Biblioteka Premijera, Jutarnji List, 2005, 188 pages
complete translation in German and Italian

Translation rights sold: Germany (Folio Verlag), Italy (Zandonai editore), Slovenia (V.B.Z.)

This novel, with a well-rounded and compact plot, deals with a provocative theme: the love between a forty year old highschool teacher and an ill seventeen year old schoolgirl. Although the theme is somewhat controversial and the relationship essentially comic, Feric writes about the true love; the kind of “funny” or strange love that transcends boundaries, questions moral laws, constantly mocking the tragic nature of death.

The story focuses on professor Stanislav Bernstein (named after the author’s maternal grandfather), a man going through midlife crisis and the breakdown of a marriage. In this “infantile state”, he finds himself falling in love with ill third grade high-school girl in the school in which he works. What makes this novel tragicomic is an immature forty year old man grasping after what could be the last flame of love, and an extremely mature young woman who sometimes acts like his mother. Illness has made her mature early and made her outlook on life realistic, whereas midlife crisis has turned him into an overaged teenager. During a graduation trip to Greece, they wander through the Agora, making love in a hotel in Omonia square and hiding their relationship from students and colleagues. Although Ferić’s theme is provocative and the relationship essentially comic, he is writing about true love, and not mere titillation; the kind of “funny” or strange love that transcends boundaries, questions moral laws, constantly mocking the tragic nature of death and history in the exact places where such history has been created.

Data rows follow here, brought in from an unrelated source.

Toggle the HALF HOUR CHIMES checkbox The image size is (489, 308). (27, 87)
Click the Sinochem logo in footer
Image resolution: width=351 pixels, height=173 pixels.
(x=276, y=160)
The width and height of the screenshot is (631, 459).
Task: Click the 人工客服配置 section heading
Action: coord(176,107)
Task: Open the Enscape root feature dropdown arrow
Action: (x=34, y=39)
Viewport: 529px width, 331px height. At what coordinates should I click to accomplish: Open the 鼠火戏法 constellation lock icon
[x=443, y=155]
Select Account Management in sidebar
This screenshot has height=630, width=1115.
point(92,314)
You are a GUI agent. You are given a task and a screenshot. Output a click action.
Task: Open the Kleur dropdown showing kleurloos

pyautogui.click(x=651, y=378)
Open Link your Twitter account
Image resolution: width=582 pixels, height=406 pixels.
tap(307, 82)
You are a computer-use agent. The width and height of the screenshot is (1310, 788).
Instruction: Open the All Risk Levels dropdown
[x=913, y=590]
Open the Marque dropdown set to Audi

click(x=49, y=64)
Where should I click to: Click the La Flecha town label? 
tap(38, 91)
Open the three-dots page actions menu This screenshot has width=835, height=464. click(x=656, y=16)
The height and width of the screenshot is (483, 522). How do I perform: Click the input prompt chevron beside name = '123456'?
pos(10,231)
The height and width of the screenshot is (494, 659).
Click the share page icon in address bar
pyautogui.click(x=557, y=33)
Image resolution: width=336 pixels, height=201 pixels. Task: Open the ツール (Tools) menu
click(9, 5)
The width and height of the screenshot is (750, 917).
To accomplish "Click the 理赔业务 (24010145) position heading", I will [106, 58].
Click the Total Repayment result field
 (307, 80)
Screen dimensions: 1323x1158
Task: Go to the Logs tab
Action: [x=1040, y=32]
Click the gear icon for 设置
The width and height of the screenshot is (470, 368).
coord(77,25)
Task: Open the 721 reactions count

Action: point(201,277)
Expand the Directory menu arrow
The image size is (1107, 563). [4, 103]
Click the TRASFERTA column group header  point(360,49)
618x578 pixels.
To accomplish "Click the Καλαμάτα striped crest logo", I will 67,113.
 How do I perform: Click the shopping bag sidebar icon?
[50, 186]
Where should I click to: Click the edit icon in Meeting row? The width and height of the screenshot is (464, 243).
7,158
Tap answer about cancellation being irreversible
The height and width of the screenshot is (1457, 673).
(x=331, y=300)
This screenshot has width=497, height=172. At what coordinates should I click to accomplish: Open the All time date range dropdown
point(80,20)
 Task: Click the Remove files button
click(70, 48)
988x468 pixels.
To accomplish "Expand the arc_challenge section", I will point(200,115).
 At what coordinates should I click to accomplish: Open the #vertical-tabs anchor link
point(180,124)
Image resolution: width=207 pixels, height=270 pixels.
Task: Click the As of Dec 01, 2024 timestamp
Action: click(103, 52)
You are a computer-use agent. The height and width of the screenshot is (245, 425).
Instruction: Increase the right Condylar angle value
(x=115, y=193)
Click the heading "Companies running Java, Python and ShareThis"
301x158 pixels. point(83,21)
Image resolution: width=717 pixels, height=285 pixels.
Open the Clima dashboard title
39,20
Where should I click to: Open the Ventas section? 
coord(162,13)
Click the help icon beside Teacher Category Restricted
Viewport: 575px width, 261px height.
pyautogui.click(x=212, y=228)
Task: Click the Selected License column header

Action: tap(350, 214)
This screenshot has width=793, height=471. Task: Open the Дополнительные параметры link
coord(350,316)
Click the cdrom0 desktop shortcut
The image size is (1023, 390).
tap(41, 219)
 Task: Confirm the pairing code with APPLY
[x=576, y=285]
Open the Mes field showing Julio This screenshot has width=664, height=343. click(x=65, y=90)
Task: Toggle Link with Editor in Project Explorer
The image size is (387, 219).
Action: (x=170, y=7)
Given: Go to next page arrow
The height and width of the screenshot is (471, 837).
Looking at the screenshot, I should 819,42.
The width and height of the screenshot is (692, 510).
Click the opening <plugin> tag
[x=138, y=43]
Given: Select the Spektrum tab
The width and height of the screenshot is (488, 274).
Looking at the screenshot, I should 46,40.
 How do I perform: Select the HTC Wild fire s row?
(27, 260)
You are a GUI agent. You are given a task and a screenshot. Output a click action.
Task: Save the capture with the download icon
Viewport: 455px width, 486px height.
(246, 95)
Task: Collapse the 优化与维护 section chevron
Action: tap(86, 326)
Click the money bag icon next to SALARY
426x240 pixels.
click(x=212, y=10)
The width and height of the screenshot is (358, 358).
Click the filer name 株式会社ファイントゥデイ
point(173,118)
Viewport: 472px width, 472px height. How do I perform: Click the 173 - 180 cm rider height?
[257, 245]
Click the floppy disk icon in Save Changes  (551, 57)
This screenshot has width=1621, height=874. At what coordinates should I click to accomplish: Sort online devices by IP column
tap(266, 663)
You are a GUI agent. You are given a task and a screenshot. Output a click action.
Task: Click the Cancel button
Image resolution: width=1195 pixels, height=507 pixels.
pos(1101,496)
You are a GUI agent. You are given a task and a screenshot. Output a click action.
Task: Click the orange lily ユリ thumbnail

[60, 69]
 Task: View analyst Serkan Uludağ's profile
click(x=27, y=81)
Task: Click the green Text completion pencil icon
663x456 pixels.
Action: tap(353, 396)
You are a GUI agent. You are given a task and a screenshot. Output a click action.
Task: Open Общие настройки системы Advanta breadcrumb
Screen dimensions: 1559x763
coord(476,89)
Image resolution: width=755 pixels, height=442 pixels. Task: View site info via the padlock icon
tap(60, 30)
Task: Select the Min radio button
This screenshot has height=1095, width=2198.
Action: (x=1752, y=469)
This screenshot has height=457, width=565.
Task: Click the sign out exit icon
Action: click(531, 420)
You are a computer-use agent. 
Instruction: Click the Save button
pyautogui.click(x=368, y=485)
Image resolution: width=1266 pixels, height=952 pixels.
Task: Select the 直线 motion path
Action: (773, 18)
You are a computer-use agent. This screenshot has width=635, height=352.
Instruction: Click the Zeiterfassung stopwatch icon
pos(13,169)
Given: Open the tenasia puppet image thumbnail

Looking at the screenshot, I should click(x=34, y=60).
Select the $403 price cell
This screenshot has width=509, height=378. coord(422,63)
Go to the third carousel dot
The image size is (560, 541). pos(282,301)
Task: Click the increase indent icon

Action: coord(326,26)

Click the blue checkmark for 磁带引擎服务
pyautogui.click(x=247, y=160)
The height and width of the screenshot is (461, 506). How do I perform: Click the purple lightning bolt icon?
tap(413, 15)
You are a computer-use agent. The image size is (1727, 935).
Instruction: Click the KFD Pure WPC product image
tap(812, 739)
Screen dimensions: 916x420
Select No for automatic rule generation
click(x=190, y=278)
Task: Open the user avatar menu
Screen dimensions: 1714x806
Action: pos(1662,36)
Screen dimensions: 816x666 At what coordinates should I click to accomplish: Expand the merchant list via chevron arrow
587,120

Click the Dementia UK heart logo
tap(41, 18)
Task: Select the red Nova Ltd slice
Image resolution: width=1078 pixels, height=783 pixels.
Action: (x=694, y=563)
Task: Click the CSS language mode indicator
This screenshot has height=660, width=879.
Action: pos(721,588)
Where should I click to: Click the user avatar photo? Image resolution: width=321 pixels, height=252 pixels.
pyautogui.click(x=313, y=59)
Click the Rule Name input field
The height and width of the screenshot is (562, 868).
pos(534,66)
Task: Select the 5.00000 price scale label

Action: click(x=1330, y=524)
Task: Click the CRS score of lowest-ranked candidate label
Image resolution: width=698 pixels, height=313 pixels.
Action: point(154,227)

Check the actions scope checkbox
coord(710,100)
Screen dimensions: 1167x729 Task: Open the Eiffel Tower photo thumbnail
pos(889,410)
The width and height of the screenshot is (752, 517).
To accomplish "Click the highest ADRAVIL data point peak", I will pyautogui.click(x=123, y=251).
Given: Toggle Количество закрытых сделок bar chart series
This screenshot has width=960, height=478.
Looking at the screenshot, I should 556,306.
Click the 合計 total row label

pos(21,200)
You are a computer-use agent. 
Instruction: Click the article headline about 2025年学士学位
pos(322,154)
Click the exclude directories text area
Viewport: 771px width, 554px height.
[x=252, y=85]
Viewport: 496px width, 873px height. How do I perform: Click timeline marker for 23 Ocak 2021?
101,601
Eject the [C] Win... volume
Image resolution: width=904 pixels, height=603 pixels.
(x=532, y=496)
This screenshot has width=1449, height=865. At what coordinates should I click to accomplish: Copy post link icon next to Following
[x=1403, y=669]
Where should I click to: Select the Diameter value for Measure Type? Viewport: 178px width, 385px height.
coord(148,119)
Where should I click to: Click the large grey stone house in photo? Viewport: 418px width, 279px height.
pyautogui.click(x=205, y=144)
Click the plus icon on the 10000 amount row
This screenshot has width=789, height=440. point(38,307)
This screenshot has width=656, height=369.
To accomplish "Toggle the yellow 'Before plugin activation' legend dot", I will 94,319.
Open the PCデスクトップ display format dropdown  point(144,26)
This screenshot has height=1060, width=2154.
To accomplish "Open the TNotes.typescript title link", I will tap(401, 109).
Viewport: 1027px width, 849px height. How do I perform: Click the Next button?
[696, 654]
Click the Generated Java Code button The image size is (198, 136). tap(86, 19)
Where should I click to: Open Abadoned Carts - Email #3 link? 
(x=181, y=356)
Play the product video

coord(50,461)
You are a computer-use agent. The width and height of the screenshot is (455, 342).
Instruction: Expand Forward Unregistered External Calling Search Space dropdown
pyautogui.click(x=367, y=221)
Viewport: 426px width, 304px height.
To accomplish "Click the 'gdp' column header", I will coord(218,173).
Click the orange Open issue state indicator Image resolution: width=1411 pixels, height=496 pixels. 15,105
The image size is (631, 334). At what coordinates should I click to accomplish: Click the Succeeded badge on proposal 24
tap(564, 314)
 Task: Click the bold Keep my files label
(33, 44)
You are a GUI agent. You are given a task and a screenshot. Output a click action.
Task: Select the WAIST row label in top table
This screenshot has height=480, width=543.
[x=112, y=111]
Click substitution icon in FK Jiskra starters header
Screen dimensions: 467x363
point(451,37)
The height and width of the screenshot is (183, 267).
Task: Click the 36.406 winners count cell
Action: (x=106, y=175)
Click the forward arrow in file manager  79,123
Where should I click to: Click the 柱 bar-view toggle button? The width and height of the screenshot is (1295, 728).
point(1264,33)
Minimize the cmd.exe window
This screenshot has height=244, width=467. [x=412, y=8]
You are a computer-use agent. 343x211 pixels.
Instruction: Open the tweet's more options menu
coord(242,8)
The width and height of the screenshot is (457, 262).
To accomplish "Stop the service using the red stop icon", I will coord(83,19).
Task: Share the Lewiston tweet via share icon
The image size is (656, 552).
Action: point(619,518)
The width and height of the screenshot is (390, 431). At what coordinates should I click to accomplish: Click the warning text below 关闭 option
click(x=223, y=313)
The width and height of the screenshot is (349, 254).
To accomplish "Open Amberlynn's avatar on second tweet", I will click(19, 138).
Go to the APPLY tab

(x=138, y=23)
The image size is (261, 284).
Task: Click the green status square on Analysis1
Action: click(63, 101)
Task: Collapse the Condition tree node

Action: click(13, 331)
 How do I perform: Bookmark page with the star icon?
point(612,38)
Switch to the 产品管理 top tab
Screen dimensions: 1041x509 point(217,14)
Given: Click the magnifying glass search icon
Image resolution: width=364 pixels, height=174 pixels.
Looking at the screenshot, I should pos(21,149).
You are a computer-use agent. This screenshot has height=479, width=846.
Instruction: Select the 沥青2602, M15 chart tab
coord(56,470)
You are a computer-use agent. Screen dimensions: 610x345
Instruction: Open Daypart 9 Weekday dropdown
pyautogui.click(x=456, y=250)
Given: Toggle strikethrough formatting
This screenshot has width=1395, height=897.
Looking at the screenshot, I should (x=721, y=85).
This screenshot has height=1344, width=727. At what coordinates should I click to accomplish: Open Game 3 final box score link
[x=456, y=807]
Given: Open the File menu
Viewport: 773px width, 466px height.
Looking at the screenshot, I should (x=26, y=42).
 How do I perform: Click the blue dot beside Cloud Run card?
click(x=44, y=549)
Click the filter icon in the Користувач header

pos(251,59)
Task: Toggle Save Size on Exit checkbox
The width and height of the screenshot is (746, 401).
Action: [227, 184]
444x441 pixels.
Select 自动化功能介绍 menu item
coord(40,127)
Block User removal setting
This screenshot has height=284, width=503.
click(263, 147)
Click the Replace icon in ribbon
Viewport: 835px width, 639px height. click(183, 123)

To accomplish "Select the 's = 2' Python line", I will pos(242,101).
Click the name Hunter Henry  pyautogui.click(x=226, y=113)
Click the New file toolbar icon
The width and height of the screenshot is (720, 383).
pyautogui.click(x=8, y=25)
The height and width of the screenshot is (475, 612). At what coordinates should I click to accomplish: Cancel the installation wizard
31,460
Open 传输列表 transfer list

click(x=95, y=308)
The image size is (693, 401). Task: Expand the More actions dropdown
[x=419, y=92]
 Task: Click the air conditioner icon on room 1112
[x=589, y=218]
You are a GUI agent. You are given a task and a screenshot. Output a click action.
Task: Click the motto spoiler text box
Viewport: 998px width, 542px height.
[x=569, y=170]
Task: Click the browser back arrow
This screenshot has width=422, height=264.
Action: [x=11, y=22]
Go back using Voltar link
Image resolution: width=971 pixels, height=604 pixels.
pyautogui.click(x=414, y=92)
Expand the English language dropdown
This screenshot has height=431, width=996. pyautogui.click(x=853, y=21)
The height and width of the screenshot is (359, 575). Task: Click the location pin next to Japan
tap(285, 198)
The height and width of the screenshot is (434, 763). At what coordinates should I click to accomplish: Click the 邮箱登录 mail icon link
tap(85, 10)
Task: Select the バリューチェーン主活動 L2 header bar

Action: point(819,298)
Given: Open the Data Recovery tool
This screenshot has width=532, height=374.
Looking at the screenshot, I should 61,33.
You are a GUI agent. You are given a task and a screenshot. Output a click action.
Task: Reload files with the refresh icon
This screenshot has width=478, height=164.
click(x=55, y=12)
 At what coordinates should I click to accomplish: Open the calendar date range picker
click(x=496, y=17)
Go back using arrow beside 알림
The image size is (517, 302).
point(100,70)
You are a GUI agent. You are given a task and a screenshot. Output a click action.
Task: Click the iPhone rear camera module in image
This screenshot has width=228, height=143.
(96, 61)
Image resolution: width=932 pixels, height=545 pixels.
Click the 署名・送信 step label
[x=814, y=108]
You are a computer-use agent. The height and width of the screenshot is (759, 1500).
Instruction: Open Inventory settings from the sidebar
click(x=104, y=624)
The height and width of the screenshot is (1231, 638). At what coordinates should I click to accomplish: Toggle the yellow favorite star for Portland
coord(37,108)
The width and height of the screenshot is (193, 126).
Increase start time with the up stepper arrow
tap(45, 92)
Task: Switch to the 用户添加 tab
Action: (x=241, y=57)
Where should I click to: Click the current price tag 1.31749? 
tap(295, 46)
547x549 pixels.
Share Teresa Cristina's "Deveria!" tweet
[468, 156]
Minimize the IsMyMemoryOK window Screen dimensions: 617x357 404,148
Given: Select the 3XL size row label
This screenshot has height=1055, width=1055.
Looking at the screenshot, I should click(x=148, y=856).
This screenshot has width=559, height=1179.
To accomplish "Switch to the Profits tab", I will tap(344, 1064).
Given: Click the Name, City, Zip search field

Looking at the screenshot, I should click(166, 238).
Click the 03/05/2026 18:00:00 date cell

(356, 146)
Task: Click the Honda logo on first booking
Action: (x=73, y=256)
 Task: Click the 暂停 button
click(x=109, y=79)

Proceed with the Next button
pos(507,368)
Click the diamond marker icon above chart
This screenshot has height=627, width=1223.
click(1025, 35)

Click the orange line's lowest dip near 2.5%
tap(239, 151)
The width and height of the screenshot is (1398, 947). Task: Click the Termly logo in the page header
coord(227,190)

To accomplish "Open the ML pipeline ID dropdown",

This love is not incestuous as in Frisher’s novel Homo Faber, even though it possesses something of true Greek tragedy.
The Children of Patras has been translated into German, Italian and Slovenian. In Croatia, it was published four times by Jutarnji List, Profil International and V.B.Z. The book was shortlisted for the Jutarnji List Award and the Kiklop Prize in the Novel of the Year category.

The Children of Patras is one of the most beautiful novels on love that we have lately read. Although it is about the “forbidden love” between a professor and an ill student, moral watchdogs can remain calm because everything that happens between them is love, leaping over what is merely grounded in literature.